DOI: 10.1093/jsxmed/qdae001.086 ISSN: 1743-6095

(090) The Relationship Between C-Reactive Protein and Total Testosterone in Aging Men: Findings from the Baltimore Longitudinal Study of Aging

MR Grewal, AA Gurayah, AR Weber, R Ramasamy
  • Urology
  • Reproductive Medicine
  • Endocrinology
  • Endocrinology, Diabetes and Metabolism
  • Psychiatry and Mental health



Elevated C-Reactive Protein (CRP) and testosterone deficiency are associated with advanced age and chronic inflammatory diseases, such as cancer, diabetes, and cardiovascular disease. Testosterone decreases inflammation through several mechanisms, and testosterone replacement therapy (TRT) has been shown to lower CRP levels in aging, hypogonadal men. While cross-sectional studies have shown an inverse relationship between CRP and total testosterone (TT) levels, mixed findings have been reported when individual components of metabolic syndrome are considered. We hypothesized that men with testosterone deficiency will have high levels of CRP.


We evaluated the relationship between CRP and TT levels in men from 2004-2018 using the Baltimore Longitudinal Study of Aging and specifically attempted to determine if low androgen status is associated with a high inflammatory profile independent of comorbidities.


Male participants with serum TT level measured during two separate visits >3 years apart were included in our cohort. CRP, High-Density Lipoprotein (HDL) and Triglyceride levels were collected via blood specimens. Comorbidity data were documented at each visit. Panel regression was used to analyze the relationship of a series of independent variables collected in pooled cross-sectional observations over time with a dependent variable for modeling.

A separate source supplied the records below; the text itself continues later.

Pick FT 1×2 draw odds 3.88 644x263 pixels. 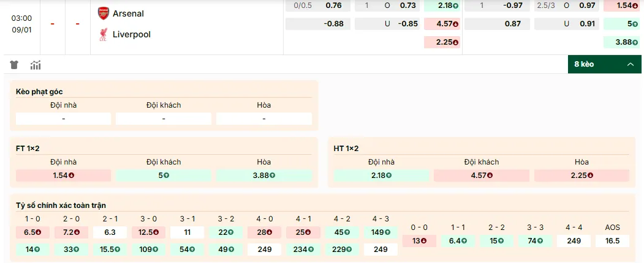click(x=263, y=176)
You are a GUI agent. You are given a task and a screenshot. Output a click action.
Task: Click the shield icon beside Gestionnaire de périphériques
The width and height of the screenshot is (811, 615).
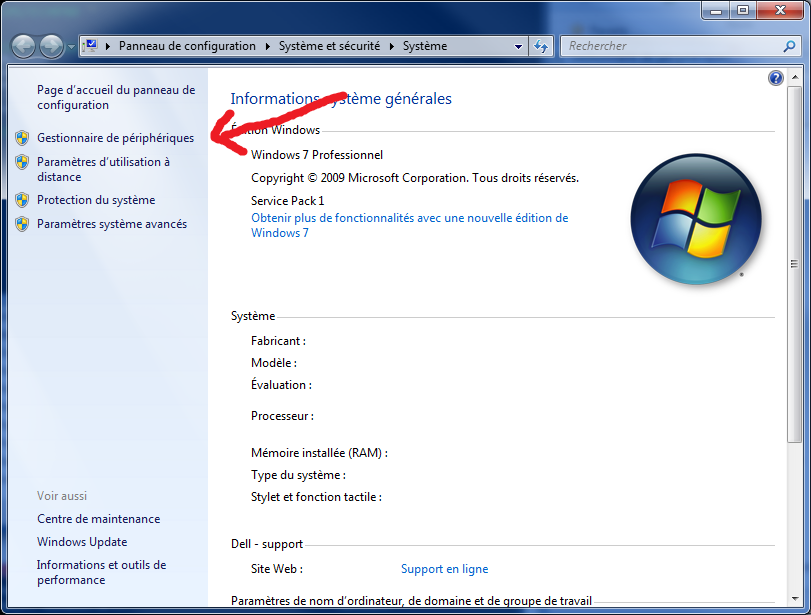pos(22,138)
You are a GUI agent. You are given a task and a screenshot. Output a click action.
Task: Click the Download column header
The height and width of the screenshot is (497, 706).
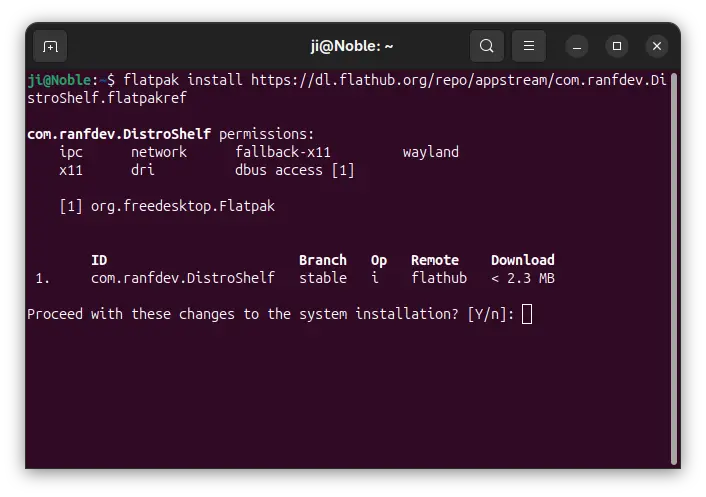523,260
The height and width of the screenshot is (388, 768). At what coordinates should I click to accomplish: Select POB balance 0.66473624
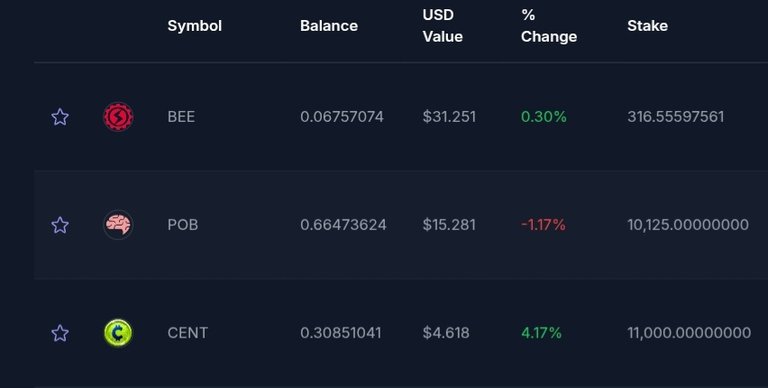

A total of 347 patients were included in this study (mean age = 69 ± 15, average follow up time = 6.7 ± 3.2 years). Participants had a median CRP level of 1.0 mg/dL and a median TT level of 446 ng/dL. On univariable analysis TT and HDL levels were associated with a decline in CRP, while BMI, congestive heart failure (CHF), Diabetes, and Triglycerides were associated with increased CRP. Age was not associated with CRP. On multivariable analysis, we found that increasing TT level was associated with a decline in CRP levels, independent of comorbidities (p = 0.018; Table 1). BMI was associated with a significant increase in CRP (p = 0.001, Table 1). Age, CHF, Diabetes, HDL, and Triglycerides were not significant predictors of CRP on multivariable analysis.


Lower levels of serum total testosterone are associated with an increased CRP in older men. Given the importance of CRP in pathogenesis of chronic disease, we highlight the potential benefits of restoring testosterone levels in older, hypogonadal men via TRT.